Manganese injection into the rat striatum produces excitotoxic lesions by impairing energy metabolism.

There is compelling evidence that excessive exposure to manganese (Mn) produces neurotoxicity, especially in the basal ganglia, resulting in a dystonic Parkinsonian disorder. Several experimental or clinical observations suggest that Mn neurotoxicity could involve impairment of energy metabolism. We examined the neurotoxic effects of Mn following local intrastriatal injection. Three hours after the injection of 2 mumol of MnCl2 into rat striatum, ATP levels were reduced to 51% of the control side and lactate level were increased by 97%, indicating an impairment of oxidative metabolism.

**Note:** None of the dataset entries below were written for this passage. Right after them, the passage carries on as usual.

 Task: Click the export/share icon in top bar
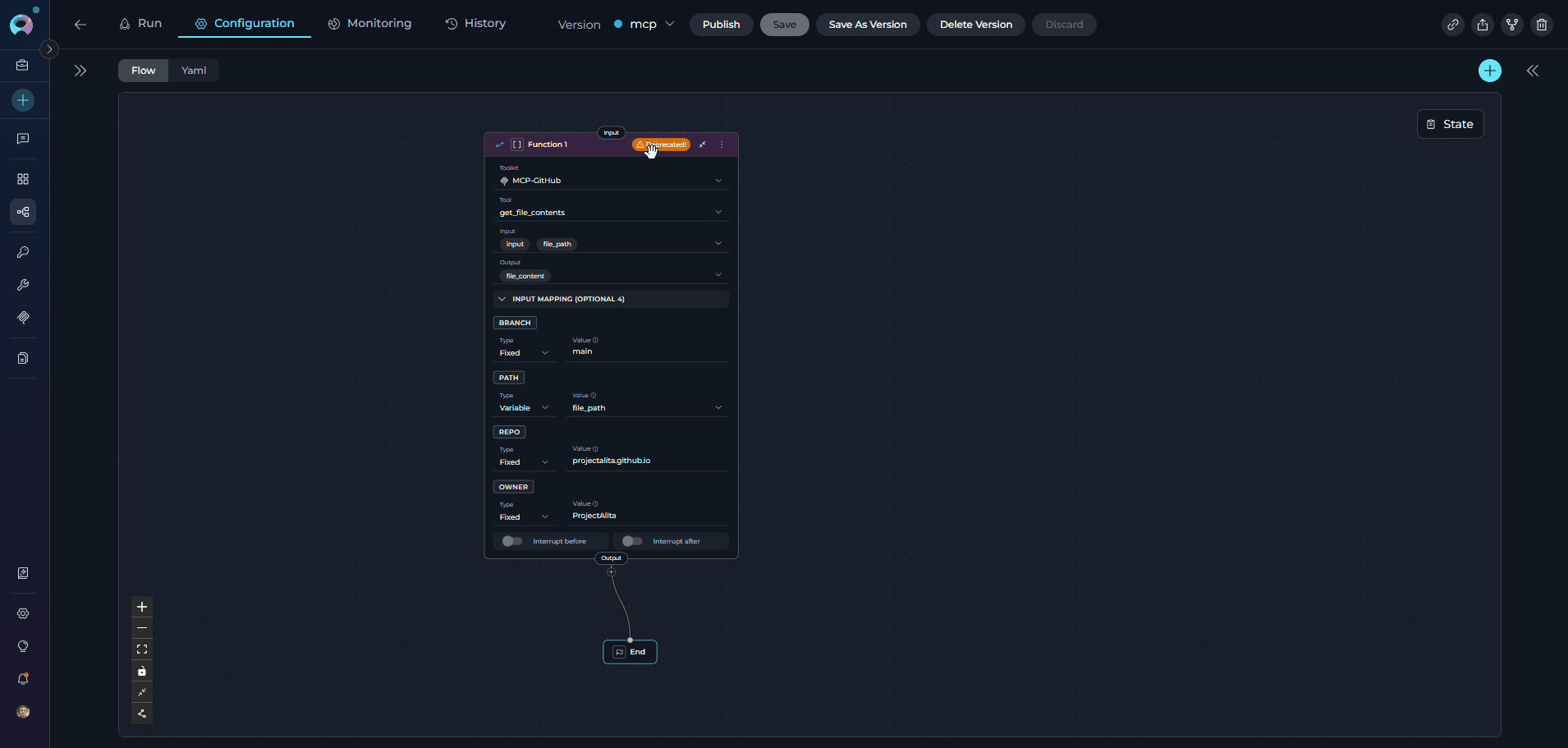[1482, 25]
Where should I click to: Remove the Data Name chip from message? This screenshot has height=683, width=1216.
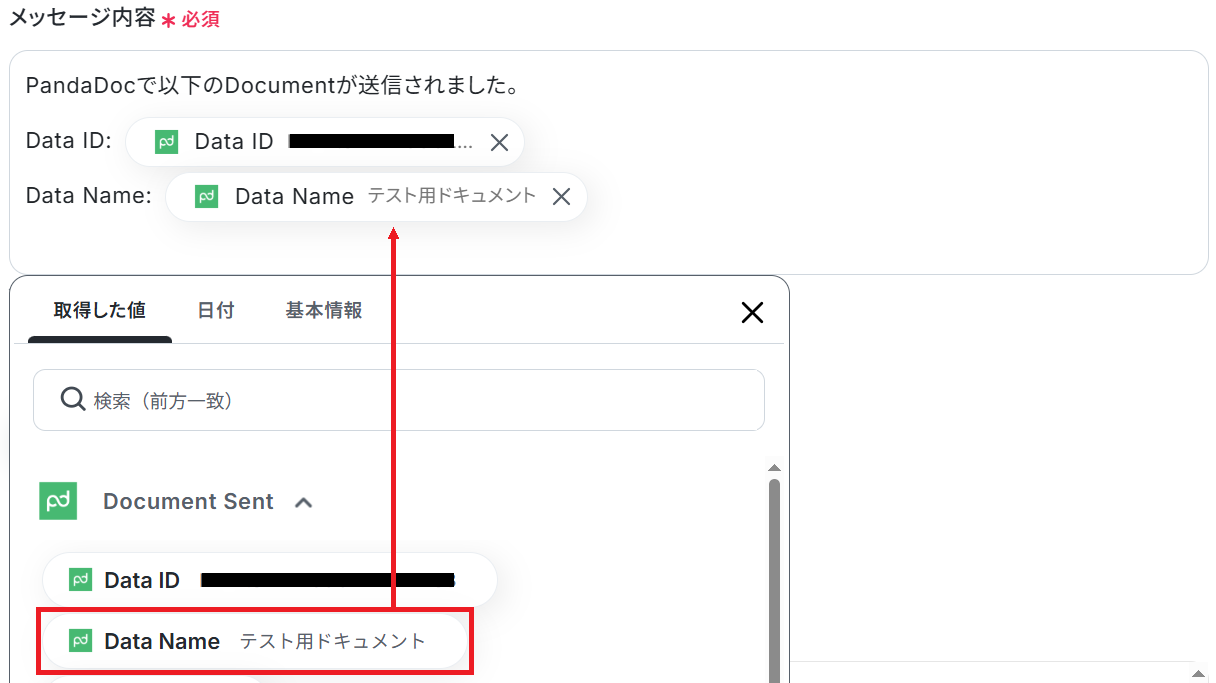click(x=562, y=197)
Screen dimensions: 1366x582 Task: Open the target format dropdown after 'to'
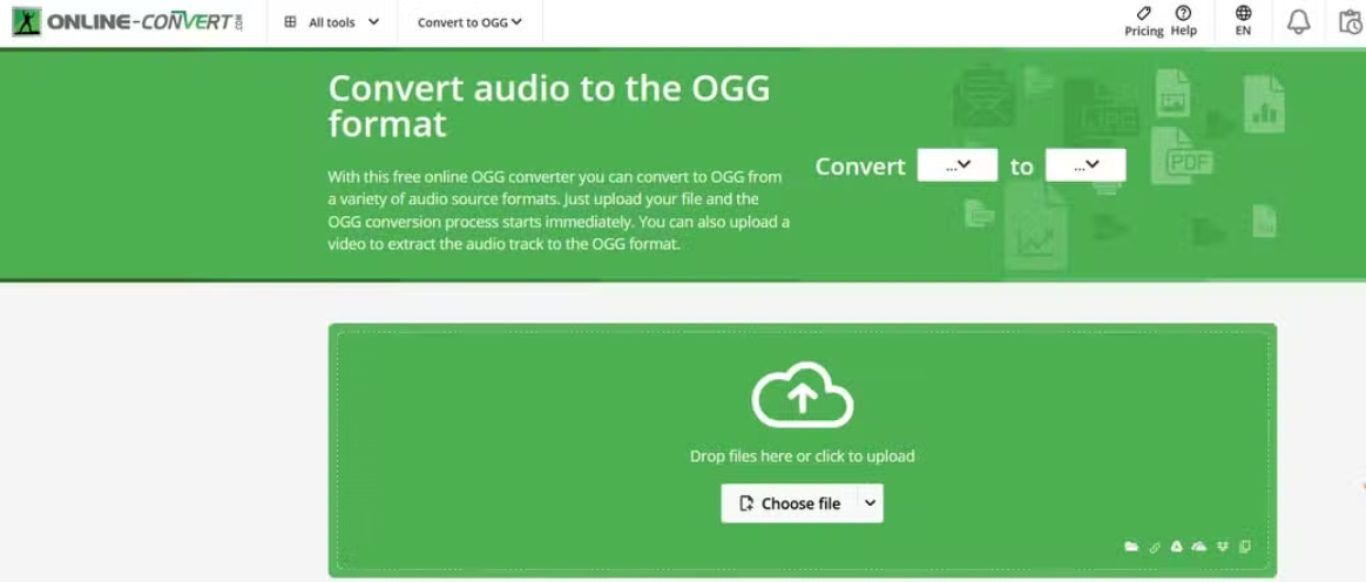(1085, 166)
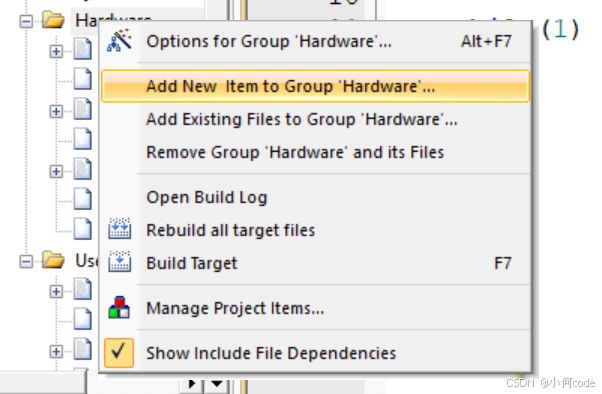Expand the first file under Hardware
Viewport: 602px width, 394px height.
pos(56,51)
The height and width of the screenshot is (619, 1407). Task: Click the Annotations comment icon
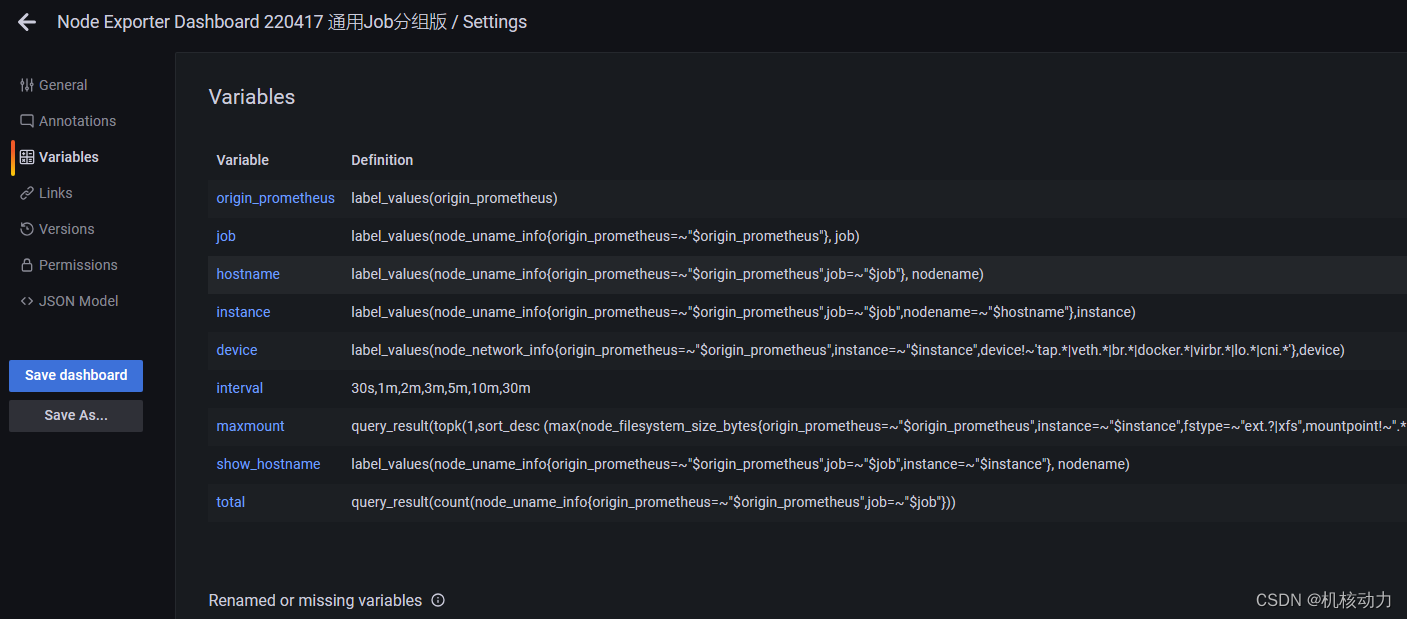point(27,121)
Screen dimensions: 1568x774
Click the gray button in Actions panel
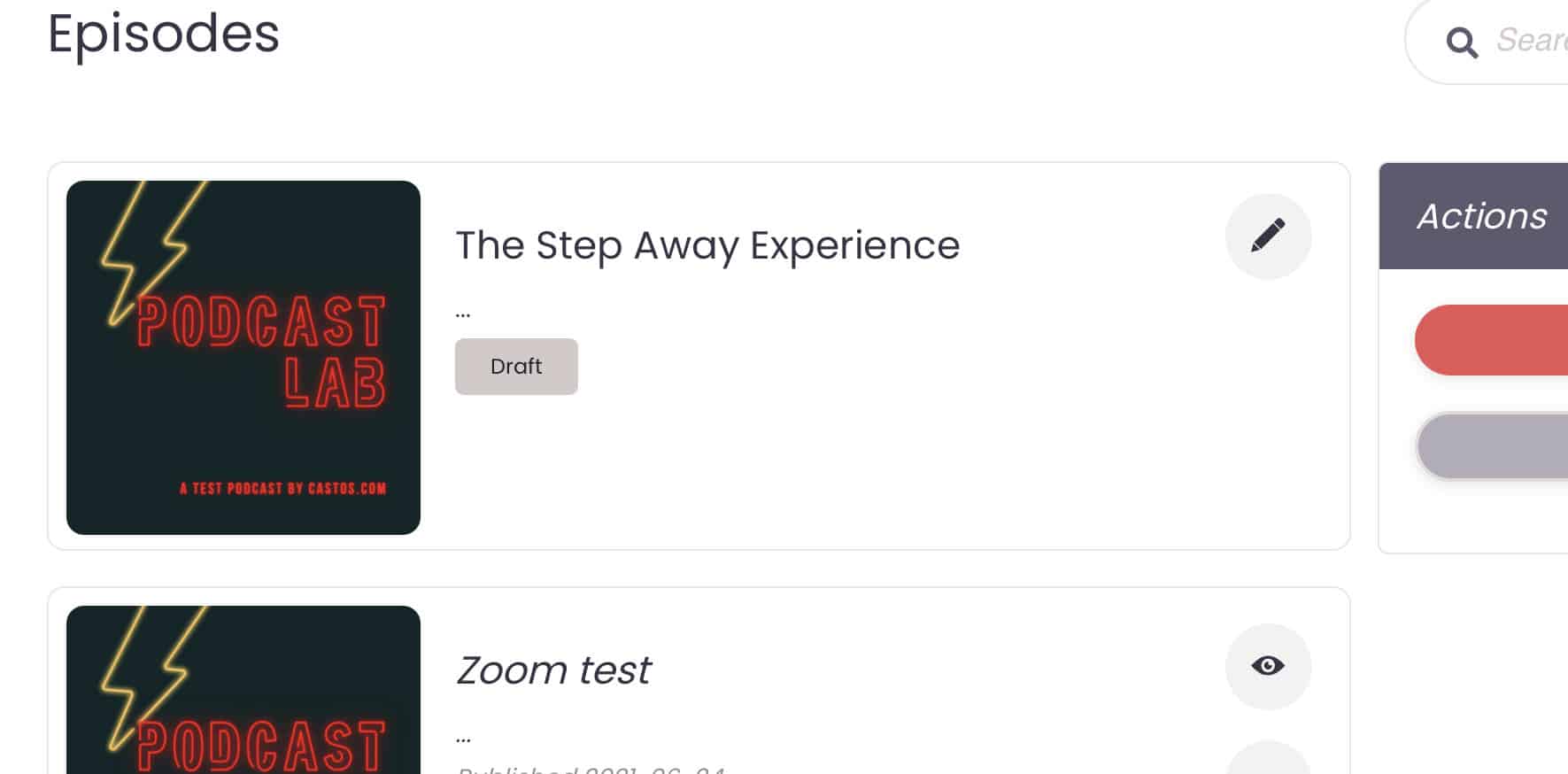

Neurochemical analysis of the striata 1 week after Mn injection showed changes consistent with a N-methyl-D-aspartate (NMDA) excitotoxic lesion. Dopamine, gamma-aminobutyric acid, and substance P concentrations showed dose-dependent significant decreases, but concentrations of somatostatin-like immunoreactivity and neuropeptide Y-like immunoreactivity were unchanged. The lesions were blocked by prior removal of the cortico-striatal glutamatergic input or by treatment with the noncompetitive NMDA antagonist MK-801. These findings indicate that Mn neurotoxicity involves a NMDA receptor-mediated process similar to that we have previously found with two characterized mitochondrial toxins, aminooxyacetic acid, and 1-methyl-4-phenylpyridinium. Our results show that Mn may produce neuronal degeneration by an indirect excitotoxic process secondary to its ability to impair oxidative energy metabolism.